You can also directly proxy requests to the llama-server instance:

```bash
# Direct proxy to instance (bypasses OpenAI compatibility layer)
curl -X POST http://localhost:8080/api/v1/instances/my-model/proxy/completion \
  -H "Content-Type: application/json" \
  -H "Authorization: Bearer your-api-key" \
  -d '{
    "prompt": "Hello, world!",
    "n_predict": 50
  }'
```

## Backend-Specific Endpoints

### Parse Commands

Llamactl provides endpoints to parse command strings from different backends into instance configuration options.

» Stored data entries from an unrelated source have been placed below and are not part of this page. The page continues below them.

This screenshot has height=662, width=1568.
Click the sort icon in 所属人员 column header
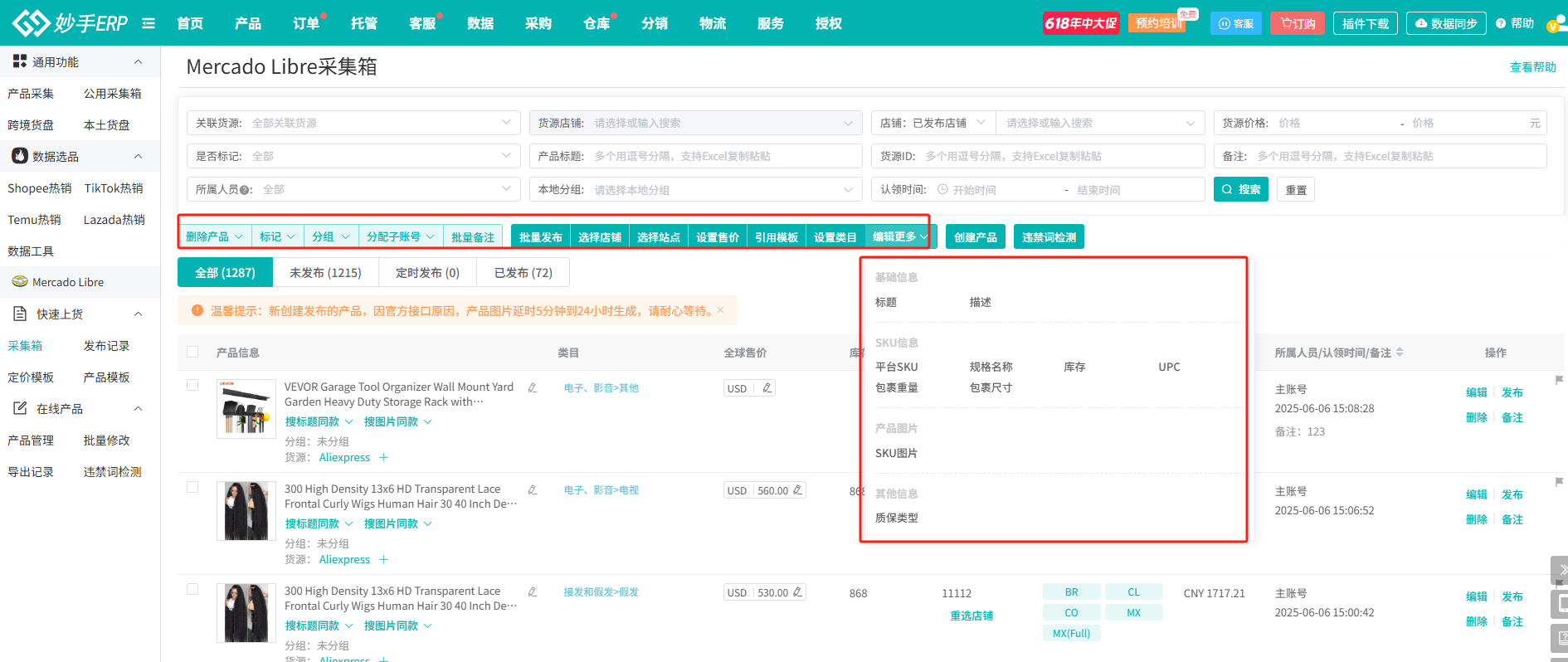[1400, 353]
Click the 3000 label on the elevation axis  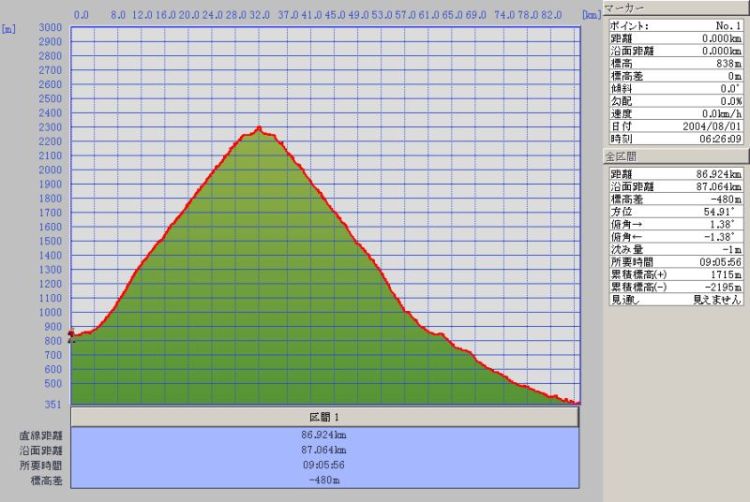tap(48, 28)
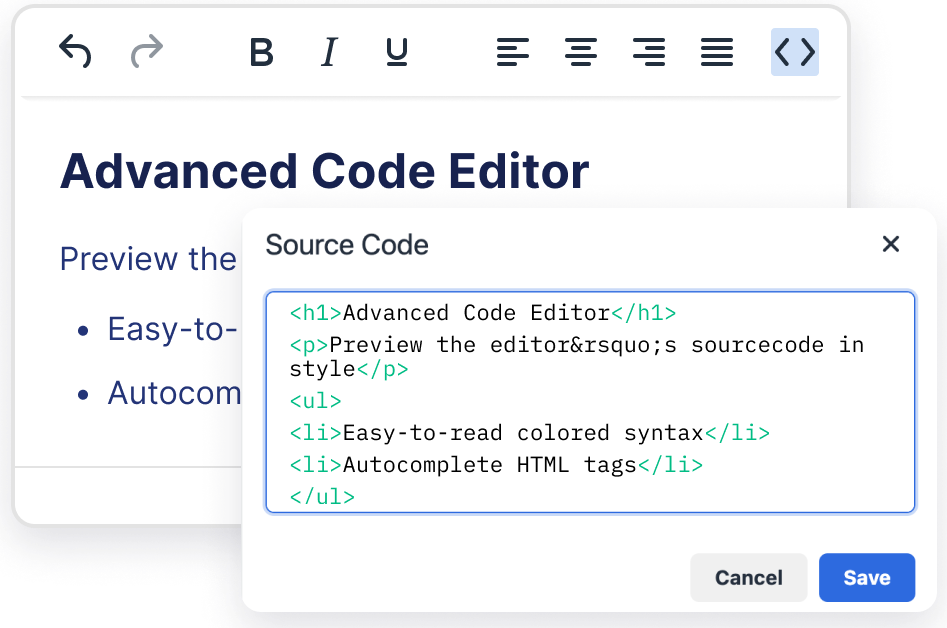
Task: Center-align the text
Action: point(581,53)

#### Parse Llama.cpp Command

Parse a llama-server command string into instance options.

```http
POST /api/v1/backends/llama-cpp/parse-command
```

**Request Body:**
```json
{
  "command": "llama-server -m /path/to/model.gguf -c 2048 --port 8080"
}
```

**Response:**
```json
{
  "backend_type": "llama_cpp",
  "llama_server_options": {
    "model": "/path/to/model.gguf",
    "ctx_size": 2048,
    "port": 8080
  }
}
```

#### Parse MLX-LM Command

Parse an MLX-LM server command string into instance options.

```http
POST /api/v1/backends/mlx/parse-command
```

**Request Body:**
```json
{
  "command": "mlx_lm.server --model /path/to/model --port 8080"
}
```

**Response:**
```json
{
  "backend_type": "mlx_lm",
  "mlx_server_options": {
    "model": "/path/to/model",
    "port": 8080
  }
}
```

#### Parse vLLM Command

Parse a vLLM serve command string into instance options.

```http
POST /api/v1/backends/vllm/parse-command
```

**Request Body:**
```json
{
  "command": "vllm serve /path/to/model --port 8080"
}
```

**Response:**
```json
{
  "backend_type": "vllm",
  "vllm_server_options": {
    "model": "/path/to/model",
    "port": 8080
  }
}
```

**Error Responses for Parse Commands:**
- `400 Bad Request`: Invalid request body, empty command, or parse error
- `500 Internal Server Error`: Encoding error

## Auto-Generated Documentation

The API documentation is automatically generated from code annotations using Swagger/OpenAPI. To regenerate the documentation:

1. Install the swag tool: `go install github.com/swaggo/swag/cmd/swag@latest`
2. Generate docs: `swag init -g cmd/server/main.go -o apidocs`

## Swagger Documentation

If swagger documentation is enabled in the server configuration, you can access the interactive API documentation at:

```
http://localhost:8080/swagger/
```

This provides a complete interactive interface for testing all API endpoints.